== Segment start ==
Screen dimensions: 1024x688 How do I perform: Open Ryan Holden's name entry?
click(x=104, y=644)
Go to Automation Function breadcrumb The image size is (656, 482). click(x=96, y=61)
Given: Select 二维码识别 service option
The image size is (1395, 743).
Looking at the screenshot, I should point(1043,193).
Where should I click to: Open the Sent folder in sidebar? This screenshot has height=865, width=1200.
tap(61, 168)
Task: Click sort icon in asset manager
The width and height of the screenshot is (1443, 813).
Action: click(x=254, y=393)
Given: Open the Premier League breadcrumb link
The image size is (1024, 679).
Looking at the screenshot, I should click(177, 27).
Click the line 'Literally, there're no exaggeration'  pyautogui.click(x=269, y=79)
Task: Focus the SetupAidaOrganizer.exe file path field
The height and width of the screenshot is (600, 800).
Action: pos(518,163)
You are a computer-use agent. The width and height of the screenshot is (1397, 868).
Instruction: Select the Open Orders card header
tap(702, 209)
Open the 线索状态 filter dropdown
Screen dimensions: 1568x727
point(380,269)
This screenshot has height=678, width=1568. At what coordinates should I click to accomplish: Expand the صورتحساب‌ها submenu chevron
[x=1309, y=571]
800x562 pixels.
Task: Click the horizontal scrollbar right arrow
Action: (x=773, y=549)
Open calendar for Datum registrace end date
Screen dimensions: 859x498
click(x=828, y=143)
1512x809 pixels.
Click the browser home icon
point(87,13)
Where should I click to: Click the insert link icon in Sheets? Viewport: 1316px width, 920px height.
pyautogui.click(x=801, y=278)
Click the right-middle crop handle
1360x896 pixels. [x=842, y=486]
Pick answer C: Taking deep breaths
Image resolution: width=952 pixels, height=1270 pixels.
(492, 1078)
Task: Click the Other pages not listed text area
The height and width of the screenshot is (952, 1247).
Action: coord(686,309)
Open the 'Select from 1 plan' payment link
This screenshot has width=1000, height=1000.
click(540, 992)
== Segment end ==
▶ Work required
The lines to write out run from the one with "Task: Click the Other" through the end of the records. Give them exactly, and only them.

▶ Solution
Task: Click the Other pages not listed text area
The height and width of the screenshot is (952, 1247).
Action: coord(686,309)
Open the 'Select from 1 plan' payment link
This screenshot has width=1000, height=1000.
click(540, 992)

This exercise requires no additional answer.